Mon cher Sascha, quel plaisir, donc, que tu me tendes une perche pour mettre à plat, au présent et sur un mode « infra politique », la notion de « voyage d’écrivains ». La politique nous dévore et la massivité du Sens – clichés et idéologies – nous exténue. Au printemps, j’ai écrit un texte de peu d’intérêt pour le journal TAZ, qui me demandait de parler des élections présidentielles françaises en 2017. J’ai voulu me montrer pédagogique pour le lectorat allemand et proposer un panorama des forces idéologiques en présence. J’ai eu tort. J’ai cédé au sens explicite, à l’ordre du discours et finalement à la platitude conceptuelle. J’aurais dû partir du souvenir de cet ouvrier de la Ruhr qui visitait Paris pour la première fois avec son fils, et avec lequel j’avais pris une bière, un soir d’été caniculaire. Il logeait dans un hôtel à 40 euros non loin de chez moi et d’un bistrot que je fréquente et m’avait dit soudainement, d’une voix tabagique et émue : « Les Français et les Allemands sont amis maintenant. » Dans l’éclat fugitif de ses mots gisait le sens de l’Europe (et indirectement d’une part des élections françaises), si la « construction européenne » en a un, de sens, au-delà de la rationalisation économique d’un continent de 500 000 millions de consommateurs.
D’une certaine manière, ta lettre, destinée à être publique (le contraire serait dommage), m’a perturbé, en tout cas contraint à engager une relation épistolaire à laquelle je ne m’attendais pas. Et c’est très bien ainsi, quand bien même j’avais prévu la rédaction d’un texte d’une toute autre nature (infra politique, mais différemment…).

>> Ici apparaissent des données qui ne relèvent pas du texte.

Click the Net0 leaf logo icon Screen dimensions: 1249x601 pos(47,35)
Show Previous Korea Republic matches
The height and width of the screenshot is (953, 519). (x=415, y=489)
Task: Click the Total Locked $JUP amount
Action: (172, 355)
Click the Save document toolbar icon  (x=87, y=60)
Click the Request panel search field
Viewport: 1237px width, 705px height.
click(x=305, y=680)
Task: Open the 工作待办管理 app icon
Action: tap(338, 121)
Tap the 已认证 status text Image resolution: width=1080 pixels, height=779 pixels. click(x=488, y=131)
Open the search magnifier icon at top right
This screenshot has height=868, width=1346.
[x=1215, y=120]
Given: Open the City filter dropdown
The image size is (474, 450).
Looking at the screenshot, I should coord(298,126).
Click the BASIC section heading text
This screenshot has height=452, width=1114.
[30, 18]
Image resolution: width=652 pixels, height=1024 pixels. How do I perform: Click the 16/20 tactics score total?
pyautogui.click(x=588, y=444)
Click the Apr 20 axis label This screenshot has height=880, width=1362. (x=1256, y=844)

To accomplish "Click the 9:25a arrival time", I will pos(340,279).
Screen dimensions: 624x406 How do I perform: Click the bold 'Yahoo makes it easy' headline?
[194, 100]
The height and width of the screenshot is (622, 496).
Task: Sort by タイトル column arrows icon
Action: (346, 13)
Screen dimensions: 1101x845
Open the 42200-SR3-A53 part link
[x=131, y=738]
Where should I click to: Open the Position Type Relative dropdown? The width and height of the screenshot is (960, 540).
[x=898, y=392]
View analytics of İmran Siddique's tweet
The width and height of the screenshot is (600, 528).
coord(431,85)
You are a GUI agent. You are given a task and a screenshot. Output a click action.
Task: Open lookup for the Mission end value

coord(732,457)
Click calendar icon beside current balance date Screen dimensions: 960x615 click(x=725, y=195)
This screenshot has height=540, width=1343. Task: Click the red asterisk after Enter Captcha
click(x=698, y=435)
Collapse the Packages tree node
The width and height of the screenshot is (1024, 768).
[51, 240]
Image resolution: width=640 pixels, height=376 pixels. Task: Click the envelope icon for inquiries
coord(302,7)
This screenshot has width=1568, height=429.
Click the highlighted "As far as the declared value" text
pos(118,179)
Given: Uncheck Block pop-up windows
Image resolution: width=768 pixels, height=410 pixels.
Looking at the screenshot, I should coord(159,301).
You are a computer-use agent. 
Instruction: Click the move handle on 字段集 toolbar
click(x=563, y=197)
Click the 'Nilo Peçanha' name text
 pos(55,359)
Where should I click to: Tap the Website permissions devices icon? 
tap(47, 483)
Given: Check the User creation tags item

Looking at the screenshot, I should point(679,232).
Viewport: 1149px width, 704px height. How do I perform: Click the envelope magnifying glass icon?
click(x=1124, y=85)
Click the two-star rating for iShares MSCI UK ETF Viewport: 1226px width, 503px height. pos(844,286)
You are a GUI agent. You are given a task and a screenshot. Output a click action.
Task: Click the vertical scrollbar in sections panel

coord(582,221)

J’ai aimé ce séjour à Belgrade (et « toute la série de questions qu’il pose »).
J’ai aimé cette triple association du hasard, de la nécessité et de la fatalité.
J’ai aimé ne rien décider (et en être responsable).
J’ai aimé ta compagnie et celle de mes hôtes allemand et serbes.
J’ai aimé les quatre saisons curieusement convoquées en un week-end en par la météo de Belgrade, et la nuit qui tombe à quatre heures sur les berges de la Save.
J’ai aimé que nous pratiquions, toi, moi et le jeune romancier serbe Vladimir Tabašević, une sorte de dialogue de sourd à partir d’une même question simultanément traduite au casque au KC Grad, devant une poignée de personnes ayant bravé la neige pour nous écouter sur les quais.
J’ai aimé ne pas pouvoir lire la traduction en serbe du passage d’un de mes livres et qu’on me dise que le travail accompli était remarquable (chère Olja Petronić, Frederik Sirije vous
remercie).
J’ai aimé ne rien lire en public dans le cadre d’une lecture publique.
J’ai aimé éprouver l’indécidabilité du climat politique de la ville, découvrir sur le mode de l’effroi, devant le parlement, les panneaux géants couverts de photos de Serbes disparus au Kosovo et réclamant des comptes à l’ONU, avec cette revendication implicite (ce désespoir) : « Communauté internationale, nous ne sommes pas les seuls coupables. »
J’ai aimé croisé le chemin d’Aleksandar, l’éditeur des éditions Béograd, dont je ne pouvais savoir qu’il publiait les livres personnels de mon propre éditeur français, Yves Pagès, devenu « Yv Pazès » en serbe.
J’ai aimé m’interroger sur la place du livre et de l’imprimé dans la société serbe.
J’ai aimé observer le corps d’hommes et de femmes à la division sexuée tellement marquée, entre exhibition virile et sophistication extrême.
J’ai aimé prendre conscience de notre ridicule lorsqu’un taxi nous a fait payer, à nous, trois fiers gaillards hommes de lettres pris dans une tempête de neige, quatre fois le prix pour une course de deux kilomètres (notre « présence » à Belgrade n’a guère modifié le sens sa vie, seulement peut-être son pouvoir d’achat…).
J’ai aimé la dialectique urbaine entre la monumentalité post soviétique des édifices et des avenues et les centaines de tavernes qui s’illuminent à la nuit tombée, comme une réappropriation de la puissance privée sur la sévérité architecturale de l’ordre politique.
J’ai aimé voir N.P. 1977, l’œuvre vidéo de Neša Paripović, au musée d’art contemporain (un homme marche dans Belgrade, à la fois déterminé et indifférent, et que rien n’arrête, malgré les obstacles qu’il s’assigne…).
J’ai aimé sa liberté vaine, qui est aussi la nôtre.
J’ai aimé la générosité de ceux qui nous ont accueillis et qui s’accumulent en nous autant que nous nous accumulons en eux, peut-être.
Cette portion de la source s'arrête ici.